MECHANISMS OF EOSINOPHILIA IN BALB/C-NU/+ AND CONGENITALLY ATHYMIC BALB/C-NU/NU MICE INFECTED WITH TOXOCARA-CANIS

We studied the mechanism of eosinophilia in BALB/c-nu/+(nu/+) and BALB/c-nu/nu (nu/nu) mice infected with Toxocara canis. Eosinophilia with two peaks on days 11 and 21 of infection was observed in infected nu/+ mice, and with a peak on day 11 in nu/nu mice. Interleukin-5 (IL-5) mRNA was expressed on day 5 of infection in the lung and spleen of nu/+ mice and in the lung of nu/nu mice, but not in the spleen of nu/nu mice.
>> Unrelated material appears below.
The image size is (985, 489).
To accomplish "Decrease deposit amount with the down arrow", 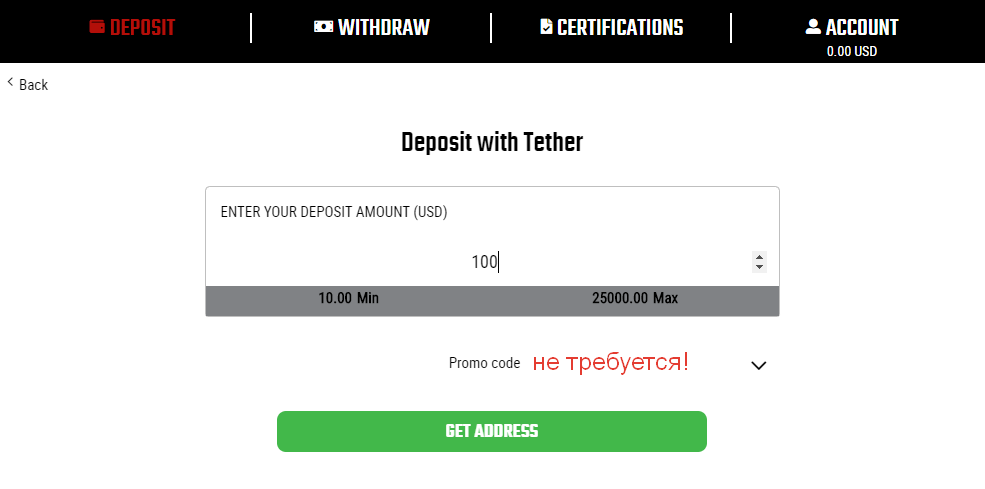I will (759, 267).
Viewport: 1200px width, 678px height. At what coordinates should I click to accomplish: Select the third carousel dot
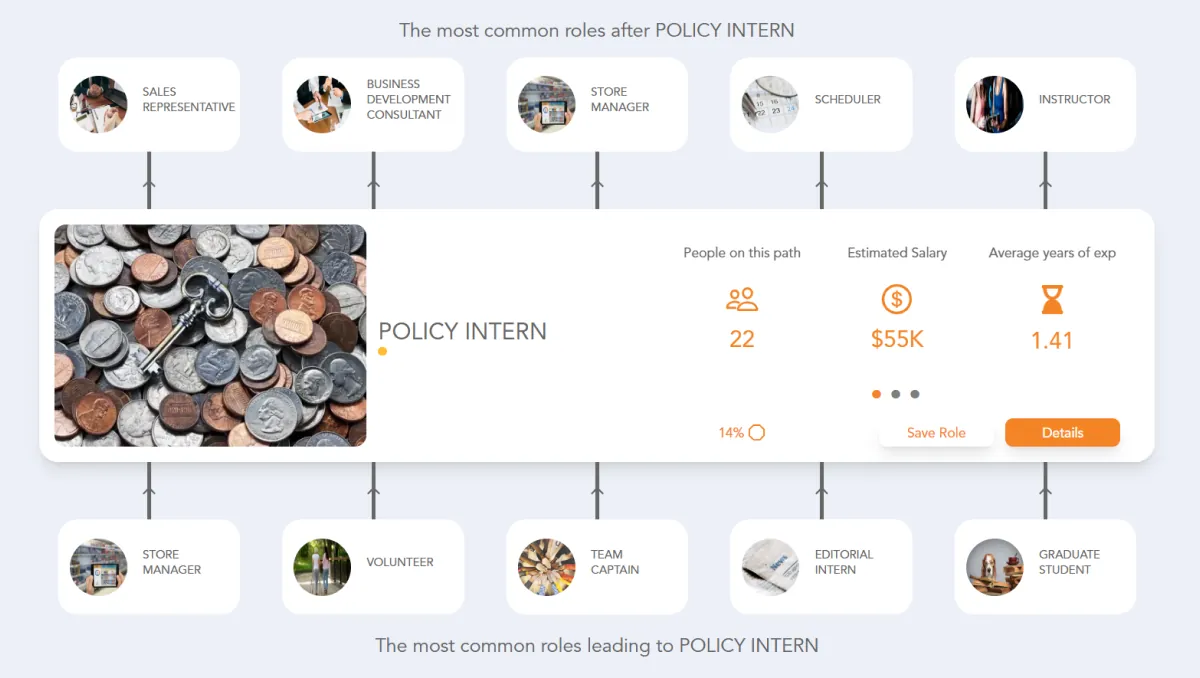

Large numbers of eosinophils and lymphocytes infiltrated the lung of both mice 1 week after infection. The number of larvae in the lung was the largest on day 5. Anti-IL-5 monoclonal antibody (mAb) treatment completely inhibited eosinophilia of both mice, with no change of larval distribution. Administration of anti-CD4 or anti-CD3 mAb markedly reduced the second peak of eosinophilia on day 21 of infection in nu/+ mice, and slightly reduced the first peak of eosinophilia on day 11 in both mice. Anti-CD8 mAb had no effect on the eosinophilia. These results suggest that eosinophilia in both mice is caused by IL-5, and that IL-5 is produced by cells other than CD4(+) T cells, in addition to CD4(+) T cells.